◆ What this task involves
Nothing in the entries may differ when you return them.

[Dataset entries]
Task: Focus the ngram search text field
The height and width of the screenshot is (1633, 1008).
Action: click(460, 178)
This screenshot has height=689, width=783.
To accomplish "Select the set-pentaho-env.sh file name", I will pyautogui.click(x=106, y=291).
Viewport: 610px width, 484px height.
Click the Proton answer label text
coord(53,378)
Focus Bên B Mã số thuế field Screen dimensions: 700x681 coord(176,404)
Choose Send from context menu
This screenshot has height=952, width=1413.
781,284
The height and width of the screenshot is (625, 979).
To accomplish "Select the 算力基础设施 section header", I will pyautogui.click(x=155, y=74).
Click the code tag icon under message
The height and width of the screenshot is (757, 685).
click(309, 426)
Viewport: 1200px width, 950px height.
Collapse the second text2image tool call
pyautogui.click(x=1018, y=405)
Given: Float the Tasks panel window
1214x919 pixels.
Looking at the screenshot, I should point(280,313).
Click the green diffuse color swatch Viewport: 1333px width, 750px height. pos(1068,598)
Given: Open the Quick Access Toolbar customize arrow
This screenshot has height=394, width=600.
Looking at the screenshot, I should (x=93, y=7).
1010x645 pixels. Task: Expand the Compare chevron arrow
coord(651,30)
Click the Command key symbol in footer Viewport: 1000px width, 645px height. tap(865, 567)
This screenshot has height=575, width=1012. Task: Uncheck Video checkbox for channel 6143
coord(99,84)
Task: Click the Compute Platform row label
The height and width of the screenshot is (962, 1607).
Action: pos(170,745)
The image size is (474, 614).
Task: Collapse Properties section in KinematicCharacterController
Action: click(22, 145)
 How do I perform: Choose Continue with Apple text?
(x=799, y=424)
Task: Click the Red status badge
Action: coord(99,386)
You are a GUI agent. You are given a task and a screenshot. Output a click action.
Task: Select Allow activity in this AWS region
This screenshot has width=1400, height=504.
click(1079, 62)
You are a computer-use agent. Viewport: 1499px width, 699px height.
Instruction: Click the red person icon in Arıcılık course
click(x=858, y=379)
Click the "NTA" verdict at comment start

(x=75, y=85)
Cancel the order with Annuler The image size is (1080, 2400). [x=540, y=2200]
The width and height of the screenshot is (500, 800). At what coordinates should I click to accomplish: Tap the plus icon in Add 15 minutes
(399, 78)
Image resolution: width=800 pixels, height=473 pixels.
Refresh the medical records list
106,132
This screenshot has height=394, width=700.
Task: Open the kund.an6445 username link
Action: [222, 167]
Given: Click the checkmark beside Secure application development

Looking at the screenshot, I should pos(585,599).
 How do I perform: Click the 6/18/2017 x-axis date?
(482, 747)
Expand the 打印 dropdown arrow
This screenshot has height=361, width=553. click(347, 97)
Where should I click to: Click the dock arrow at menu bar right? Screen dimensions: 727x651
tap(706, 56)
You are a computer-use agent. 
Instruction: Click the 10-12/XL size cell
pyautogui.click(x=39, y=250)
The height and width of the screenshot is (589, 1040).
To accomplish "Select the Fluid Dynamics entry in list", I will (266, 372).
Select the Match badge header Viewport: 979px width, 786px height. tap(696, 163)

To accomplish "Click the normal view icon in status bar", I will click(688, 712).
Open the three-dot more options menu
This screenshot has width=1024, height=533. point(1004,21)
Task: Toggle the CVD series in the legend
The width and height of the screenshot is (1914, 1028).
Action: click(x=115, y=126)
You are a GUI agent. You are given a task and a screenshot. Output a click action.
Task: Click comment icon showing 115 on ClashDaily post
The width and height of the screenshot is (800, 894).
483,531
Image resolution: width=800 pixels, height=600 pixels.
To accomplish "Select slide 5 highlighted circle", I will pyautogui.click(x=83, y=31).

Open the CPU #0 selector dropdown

◆ Expected output
Task: Focus the ngram search text field
The height and width of the screenshot is (1633, 1008).
Action: click(460, 178)
This screenshot has height=689, width=783.
To accomplish "Select the set-pentaho-env.sh file name", I will pyautogui.click(x=106, y=291).
Viewport: 610px width, 484px height.
Click the Proton answer label text
coord(53,378)
Focus Bên B Mã số thuế field Screen dimensions: 700x681 coord(176,404)
Choose Send from context menu
This screenshot has height=952, width=1413.
781,284
The height and width of the screenshot is (625, 979).
To accomplish "Select the 算力基础设施 section header", I will pyautogui.click(x=155, y=74).
Click the code tag icon under message
The height and width of the screenshot is (757, 685).
click(309, 426)
Viewport: 1200px width, 950px height.
Collapse the second text2image tool call
pyautogui.click(x=1018, y=405)
Given: Float the Tasks panel window
1214x919 pixels.
Looking at the screenshot, I should point(280,313).
Click the green diffuse color swatch Viewport: 1333px width, 750px height. pos(1068,598)
Given: Open the Quick Access Toolbar customize arrow
This screenshot has height=394, width=600.
Looking at the screenshot, I should (x=93, y=7).
1010x645 pixels. Task: Expand the Compare chevron arrow
coord(651,30)
Click the Command key symbol in footer Viewport: 1000px width, 645px height. tap(865, 567)
This screenshot has height=575, width=1012. Task: Uncheck Video checkbox for channel 6143
coord(99,84)
Task: Click the Compute Platform row label
The height and width of the screenshot is (962, 1607).
Action: pos(170,745)
The image size is (474, 614).
Task: Collapse Properties section in KinematicCharacterController
Action: click(22, 145)
 How do I perform: Choose Continue with Apple text?
(x=799, y=424)
Task: Click the Red status badge
Action: coord(99,386)
You are a GUI agent. You are given a task and a screenshot. Output a click action.
Task: Select Allow activity in this AWS region
This screenshot has width=1400, height=504.
click(1079, 62)
You are a computer-use agent. Viewport: 1499px width, 699px height.
Instruction: Click the red person icon in Arıcılık course
click(x=858, y=379)
Click the "NTA" verdict at comment start

(x=75, y=85)
Cancel the order with Annuler The image size is (1080, 2400). [x=540, y=2200]
The width and height of the screenshot is (500, 800). At what coordinates should I click to accomplish: Tap the plus icon in Add 15 minutes
(399, 78)
Image resolution: width=800 pixels, height=473 pixels.
Refresh the medical records list
106,132
This screenshot has height=394, width=700.
Task: Open the kund.an6445 username link
Action: [222, 167]
Given: Click the checkmark beside Secure application development

Looking at the screenshot, I should pos(585,599).
 How do I perform: Click the 6/18/2017 x-axis date?
(482, 747)
Expand the 打印 dropdown arrow
This screenshot has height=361, width=553. click(347, 97)
Where should I click to: Click the dock arrow at menu bar right? Screen dimensions: 727x651
tap(706, 56)
You are a computer-use agent. 
Instruction: Click the 10-12/XL size cell
pyautogui.click(x=39, y=250)
The height and width of the screenshot is (589, 1040).
To accomplish "Select the Fluid Dynamics entry in list", I will (266, 372).
Select the Match badge header Viewport: 979px width, 786px height. tap(696, 163)

To accomplish "Click the normal view icon in status bar", I will click(688, 712).
Open the three-dot more options menu
This screenshot has width=1024, height=533. point(1004,21)
Task: Toggle the CVD series in the legend
The width and height of the screenshot is (1914, 1028).
Action: click(x=115, y=126)
You are a GUI agent. You are given a task and a screenshot. Output a click action.
Task: Click comment icon showing 115 on ClashDaily post
The width and height of the screenshot is (800, 894).
483,531
Image resolution: width=800 pixels, height=600 pixels.
To accomplish "Select slide 5 highlighted circle", I will pyautogui.click(x=83, y=31).

Open the CPU #0 selector dropdown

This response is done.